Le fils aîné Fédérico devient marquis à
son tour et prend possession du marquisat, de Cunéo et des terres
environnantes.
A
Galéazzo, son deuxième fils, il lègue les terres qu’il
tient de son bisaïeul Giorgio de Saluces, à savoir Brossasco,
Melle, Frassino, Sampeyre, Saint Eusébio, Ponte, Chianale et Bellino,
ce qui constitue la seigneurie de Venasca. Il reçoit aussi une pension
annuelle de 300 florins d’or par testament du dauphin Humbert II en 1347.
Au troisième fils, Azzo
od Azone, il lègue les lieux de Monasterolo, Castellar, Sanfront, Paesana,
Crissolo, Oncino et Ostana. De cet héritage dérive les familles
des comtes de Saluces de Paesana et Castellar qui s’épanouit encore
dans la personne du IIIe marquis Fédérico de Saluces et des
comtes de Casteldelfino qui se perpétuent dans la descendance de Costanzia
de Costigliole de Saluces.
Mais
laissons pendant quelques pages les grandes dynasties et leurs histoires
qui n’expliquent pas complètement la vie de nos peuples alpins. S’ils
subissent comme ailleurs la loi féodale et les contraintes fiscales
associées, ils ne vivent pas dans les plaines proches du pouvoir et
dans leurs montagnes alpines, ils sont très attachés aux libertés,
se défendent contre le poids trop lourd des taxes et autres impôts.

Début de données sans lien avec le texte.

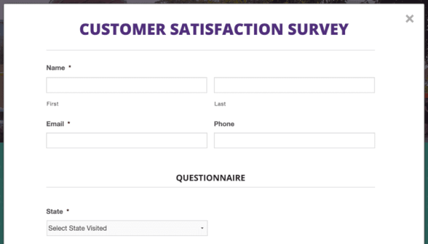Click the required asterisk beside Name
The width and height of the screenshot is (428, 244).
(x=70, y=67)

Partout apparaissent des "chartes de liberté", des accords avantageux
obtenus des souverains qu’ils s’empressent le faire certifier, renouveler
à chaque changement de seigneur, et qu’ils conservent précieusement.
Tel est le cas en Oisans, qui
se protège par sa charte sur les libertés. De même dans
le Vercors, où Lans, Méaudre, Villars de Lans et Autrans font
reconnaître leurs droits par une charte afin de se protéger des
accaparements territoriaux des féodaux.
Mais c’est surtout autour de Briançon,
en Queyras, comme à Casteldelfino qu’ils s’organisent dès qu’ils
obtiennent des privilèges, avec les « Escartouns » véritable
république autogérée pour résister aux pressions,
faire valoir ses droits et répartir les charges financières.